PROBLEM STATEMENT. Find every line of the data below that has "Choose" in it. Reply with the number only.

─── DATA FOR ANALYSIS ───

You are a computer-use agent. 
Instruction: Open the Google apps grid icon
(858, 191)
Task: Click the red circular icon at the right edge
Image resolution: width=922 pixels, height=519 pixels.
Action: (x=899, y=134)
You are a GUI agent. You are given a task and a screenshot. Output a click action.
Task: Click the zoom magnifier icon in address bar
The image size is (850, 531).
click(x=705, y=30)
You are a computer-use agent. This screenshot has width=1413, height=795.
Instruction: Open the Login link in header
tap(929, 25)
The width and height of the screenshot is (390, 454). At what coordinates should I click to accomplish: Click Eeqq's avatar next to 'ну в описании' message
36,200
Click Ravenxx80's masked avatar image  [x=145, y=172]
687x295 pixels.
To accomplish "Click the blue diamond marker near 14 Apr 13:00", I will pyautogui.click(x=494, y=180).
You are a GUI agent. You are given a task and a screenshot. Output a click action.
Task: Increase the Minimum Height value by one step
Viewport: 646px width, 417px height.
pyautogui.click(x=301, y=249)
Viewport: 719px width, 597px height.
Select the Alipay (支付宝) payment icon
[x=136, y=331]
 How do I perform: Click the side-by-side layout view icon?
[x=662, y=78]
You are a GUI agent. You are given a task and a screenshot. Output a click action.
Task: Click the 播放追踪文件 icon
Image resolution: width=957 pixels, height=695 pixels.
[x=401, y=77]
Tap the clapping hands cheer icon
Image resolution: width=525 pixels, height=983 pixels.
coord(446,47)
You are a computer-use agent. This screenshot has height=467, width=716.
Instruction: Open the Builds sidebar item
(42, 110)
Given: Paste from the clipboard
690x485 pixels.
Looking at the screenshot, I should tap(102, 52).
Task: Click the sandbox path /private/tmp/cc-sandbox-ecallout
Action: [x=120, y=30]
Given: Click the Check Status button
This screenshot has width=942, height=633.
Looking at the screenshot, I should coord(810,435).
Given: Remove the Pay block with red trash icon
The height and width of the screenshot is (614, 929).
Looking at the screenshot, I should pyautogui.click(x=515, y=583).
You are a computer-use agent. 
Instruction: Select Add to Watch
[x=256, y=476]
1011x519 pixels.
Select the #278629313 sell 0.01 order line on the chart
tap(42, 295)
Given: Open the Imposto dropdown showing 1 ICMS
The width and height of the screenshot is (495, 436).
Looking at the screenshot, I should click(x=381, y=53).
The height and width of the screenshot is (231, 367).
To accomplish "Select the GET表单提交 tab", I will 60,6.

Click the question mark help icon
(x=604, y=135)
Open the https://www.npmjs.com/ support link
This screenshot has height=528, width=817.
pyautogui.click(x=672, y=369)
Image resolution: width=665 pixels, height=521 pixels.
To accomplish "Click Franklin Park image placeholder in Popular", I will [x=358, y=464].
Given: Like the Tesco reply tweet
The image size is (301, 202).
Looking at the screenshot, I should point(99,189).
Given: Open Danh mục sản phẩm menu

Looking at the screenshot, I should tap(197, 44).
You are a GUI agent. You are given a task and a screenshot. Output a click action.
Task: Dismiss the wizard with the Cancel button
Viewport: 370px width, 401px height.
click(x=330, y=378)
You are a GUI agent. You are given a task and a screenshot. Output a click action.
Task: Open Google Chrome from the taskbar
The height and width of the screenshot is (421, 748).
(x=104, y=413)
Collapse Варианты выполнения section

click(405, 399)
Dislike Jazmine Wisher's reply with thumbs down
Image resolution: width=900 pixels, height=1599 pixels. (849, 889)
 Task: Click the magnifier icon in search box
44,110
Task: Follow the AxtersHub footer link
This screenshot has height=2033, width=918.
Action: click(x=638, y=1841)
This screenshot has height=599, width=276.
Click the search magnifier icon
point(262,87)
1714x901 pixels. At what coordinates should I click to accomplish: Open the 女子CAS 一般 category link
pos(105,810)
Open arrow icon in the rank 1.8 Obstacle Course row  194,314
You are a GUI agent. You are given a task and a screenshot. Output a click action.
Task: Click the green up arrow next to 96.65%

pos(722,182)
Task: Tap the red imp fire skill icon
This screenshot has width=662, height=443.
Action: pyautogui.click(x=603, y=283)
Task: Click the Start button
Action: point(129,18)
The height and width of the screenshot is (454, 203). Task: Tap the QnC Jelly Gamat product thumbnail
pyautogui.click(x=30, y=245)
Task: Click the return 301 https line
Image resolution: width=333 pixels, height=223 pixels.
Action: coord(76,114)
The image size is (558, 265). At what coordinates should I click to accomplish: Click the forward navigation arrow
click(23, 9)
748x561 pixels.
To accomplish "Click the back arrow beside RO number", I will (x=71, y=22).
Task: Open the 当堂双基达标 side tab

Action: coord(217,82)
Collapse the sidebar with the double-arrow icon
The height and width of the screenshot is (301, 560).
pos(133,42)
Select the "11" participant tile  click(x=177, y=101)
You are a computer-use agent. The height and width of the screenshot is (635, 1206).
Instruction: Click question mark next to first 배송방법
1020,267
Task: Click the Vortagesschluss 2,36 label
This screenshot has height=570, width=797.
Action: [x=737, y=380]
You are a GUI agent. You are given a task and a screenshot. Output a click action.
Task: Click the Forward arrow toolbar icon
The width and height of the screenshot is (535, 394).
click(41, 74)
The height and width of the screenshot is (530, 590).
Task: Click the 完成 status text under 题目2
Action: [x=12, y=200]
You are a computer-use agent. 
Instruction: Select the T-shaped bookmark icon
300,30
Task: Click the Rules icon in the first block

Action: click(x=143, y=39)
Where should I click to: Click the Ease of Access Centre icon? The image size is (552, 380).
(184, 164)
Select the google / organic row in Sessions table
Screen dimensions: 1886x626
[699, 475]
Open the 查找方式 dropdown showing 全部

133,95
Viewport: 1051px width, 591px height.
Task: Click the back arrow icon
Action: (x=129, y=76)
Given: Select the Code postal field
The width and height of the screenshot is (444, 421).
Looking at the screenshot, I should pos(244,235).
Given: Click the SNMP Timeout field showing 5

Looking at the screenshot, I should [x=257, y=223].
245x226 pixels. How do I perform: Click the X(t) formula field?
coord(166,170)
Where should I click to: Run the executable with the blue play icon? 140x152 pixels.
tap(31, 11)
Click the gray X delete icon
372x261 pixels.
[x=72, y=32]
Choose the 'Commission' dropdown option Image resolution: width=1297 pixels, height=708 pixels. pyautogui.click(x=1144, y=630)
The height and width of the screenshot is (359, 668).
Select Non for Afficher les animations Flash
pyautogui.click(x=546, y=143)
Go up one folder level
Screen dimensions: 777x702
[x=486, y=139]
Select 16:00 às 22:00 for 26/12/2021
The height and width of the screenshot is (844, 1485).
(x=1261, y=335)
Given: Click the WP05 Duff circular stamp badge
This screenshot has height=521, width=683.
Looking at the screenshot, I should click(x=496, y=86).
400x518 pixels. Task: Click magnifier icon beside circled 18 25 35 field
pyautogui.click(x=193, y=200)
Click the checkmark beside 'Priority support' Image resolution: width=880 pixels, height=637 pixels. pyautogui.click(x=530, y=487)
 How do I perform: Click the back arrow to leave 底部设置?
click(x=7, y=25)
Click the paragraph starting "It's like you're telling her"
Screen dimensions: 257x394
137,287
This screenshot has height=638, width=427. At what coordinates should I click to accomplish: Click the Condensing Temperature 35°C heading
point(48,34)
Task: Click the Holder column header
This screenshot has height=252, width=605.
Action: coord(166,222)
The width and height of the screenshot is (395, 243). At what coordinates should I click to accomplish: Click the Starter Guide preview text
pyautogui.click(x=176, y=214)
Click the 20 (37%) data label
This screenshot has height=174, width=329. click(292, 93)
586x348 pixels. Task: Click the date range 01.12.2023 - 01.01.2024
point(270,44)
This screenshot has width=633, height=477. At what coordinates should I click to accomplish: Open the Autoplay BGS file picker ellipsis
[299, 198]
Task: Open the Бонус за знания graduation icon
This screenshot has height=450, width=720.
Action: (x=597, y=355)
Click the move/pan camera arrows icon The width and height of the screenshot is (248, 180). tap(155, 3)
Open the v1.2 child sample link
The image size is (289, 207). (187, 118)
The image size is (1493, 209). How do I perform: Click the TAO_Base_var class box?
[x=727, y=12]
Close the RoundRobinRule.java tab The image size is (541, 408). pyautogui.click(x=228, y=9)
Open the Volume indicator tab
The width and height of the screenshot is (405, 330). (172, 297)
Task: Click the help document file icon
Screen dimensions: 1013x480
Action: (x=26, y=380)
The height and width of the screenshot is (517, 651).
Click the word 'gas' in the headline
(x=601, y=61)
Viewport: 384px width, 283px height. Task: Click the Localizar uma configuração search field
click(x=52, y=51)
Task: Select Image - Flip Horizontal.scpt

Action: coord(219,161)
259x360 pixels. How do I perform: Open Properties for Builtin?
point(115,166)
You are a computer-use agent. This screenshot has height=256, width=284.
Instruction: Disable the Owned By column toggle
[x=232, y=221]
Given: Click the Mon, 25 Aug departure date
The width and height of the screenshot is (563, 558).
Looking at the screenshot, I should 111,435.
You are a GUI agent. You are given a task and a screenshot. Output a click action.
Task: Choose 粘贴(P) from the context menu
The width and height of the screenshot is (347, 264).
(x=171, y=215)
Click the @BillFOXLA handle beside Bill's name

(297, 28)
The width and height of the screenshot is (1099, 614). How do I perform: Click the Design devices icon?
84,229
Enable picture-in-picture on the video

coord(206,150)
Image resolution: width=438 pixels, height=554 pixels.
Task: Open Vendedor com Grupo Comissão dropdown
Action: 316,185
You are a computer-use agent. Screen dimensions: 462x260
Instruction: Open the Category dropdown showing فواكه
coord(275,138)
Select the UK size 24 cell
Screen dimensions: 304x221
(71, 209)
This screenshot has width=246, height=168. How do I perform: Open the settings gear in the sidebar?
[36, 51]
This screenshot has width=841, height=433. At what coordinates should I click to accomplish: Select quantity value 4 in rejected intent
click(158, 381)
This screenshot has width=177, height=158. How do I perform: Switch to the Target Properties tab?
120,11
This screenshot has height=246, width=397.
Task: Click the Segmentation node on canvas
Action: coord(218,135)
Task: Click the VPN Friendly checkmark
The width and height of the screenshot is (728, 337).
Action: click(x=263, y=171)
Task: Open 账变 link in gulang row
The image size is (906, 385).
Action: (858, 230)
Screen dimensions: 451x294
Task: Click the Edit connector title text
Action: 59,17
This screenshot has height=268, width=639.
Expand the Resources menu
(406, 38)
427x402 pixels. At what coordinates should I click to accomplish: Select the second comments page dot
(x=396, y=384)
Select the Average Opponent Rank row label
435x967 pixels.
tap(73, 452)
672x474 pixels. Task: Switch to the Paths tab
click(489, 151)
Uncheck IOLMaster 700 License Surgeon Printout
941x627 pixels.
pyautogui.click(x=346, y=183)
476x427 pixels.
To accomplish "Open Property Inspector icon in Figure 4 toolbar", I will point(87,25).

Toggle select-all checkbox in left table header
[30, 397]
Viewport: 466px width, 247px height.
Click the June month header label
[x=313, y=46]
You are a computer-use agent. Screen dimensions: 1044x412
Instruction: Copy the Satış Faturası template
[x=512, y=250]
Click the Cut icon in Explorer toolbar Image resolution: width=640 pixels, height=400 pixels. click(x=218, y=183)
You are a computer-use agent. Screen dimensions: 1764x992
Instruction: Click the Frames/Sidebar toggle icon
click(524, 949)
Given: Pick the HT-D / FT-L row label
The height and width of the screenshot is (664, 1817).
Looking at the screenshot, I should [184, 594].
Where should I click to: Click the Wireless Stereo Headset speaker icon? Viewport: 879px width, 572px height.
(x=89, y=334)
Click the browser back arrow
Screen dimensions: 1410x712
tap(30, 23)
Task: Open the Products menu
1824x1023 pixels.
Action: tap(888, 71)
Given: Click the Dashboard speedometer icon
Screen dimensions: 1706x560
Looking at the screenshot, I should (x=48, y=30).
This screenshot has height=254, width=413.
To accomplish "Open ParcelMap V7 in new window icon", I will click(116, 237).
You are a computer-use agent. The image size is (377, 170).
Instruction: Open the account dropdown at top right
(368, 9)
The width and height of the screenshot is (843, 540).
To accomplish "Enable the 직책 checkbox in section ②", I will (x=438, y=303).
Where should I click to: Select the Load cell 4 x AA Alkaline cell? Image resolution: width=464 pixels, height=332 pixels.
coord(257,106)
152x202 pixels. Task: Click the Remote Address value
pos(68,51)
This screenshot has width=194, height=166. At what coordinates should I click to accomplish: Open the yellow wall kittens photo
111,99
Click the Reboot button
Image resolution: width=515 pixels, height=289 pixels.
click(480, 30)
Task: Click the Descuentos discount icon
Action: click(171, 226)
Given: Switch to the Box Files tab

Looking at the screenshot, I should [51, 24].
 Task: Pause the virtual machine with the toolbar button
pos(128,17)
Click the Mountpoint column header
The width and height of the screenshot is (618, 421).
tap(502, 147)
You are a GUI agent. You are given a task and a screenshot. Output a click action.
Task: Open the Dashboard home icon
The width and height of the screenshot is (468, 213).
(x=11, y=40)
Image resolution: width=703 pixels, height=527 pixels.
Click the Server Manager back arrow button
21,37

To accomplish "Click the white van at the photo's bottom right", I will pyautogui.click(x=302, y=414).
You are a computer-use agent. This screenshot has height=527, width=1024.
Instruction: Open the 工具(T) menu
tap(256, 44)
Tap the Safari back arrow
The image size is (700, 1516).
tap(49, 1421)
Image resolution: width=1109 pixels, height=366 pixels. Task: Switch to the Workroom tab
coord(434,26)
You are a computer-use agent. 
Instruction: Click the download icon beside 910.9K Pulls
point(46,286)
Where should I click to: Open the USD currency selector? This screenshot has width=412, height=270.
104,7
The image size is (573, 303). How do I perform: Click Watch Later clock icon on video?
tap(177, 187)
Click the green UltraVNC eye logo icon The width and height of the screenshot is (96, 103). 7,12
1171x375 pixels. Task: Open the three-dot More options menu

───

SOLUTION FOR THIS PROBLEM. 2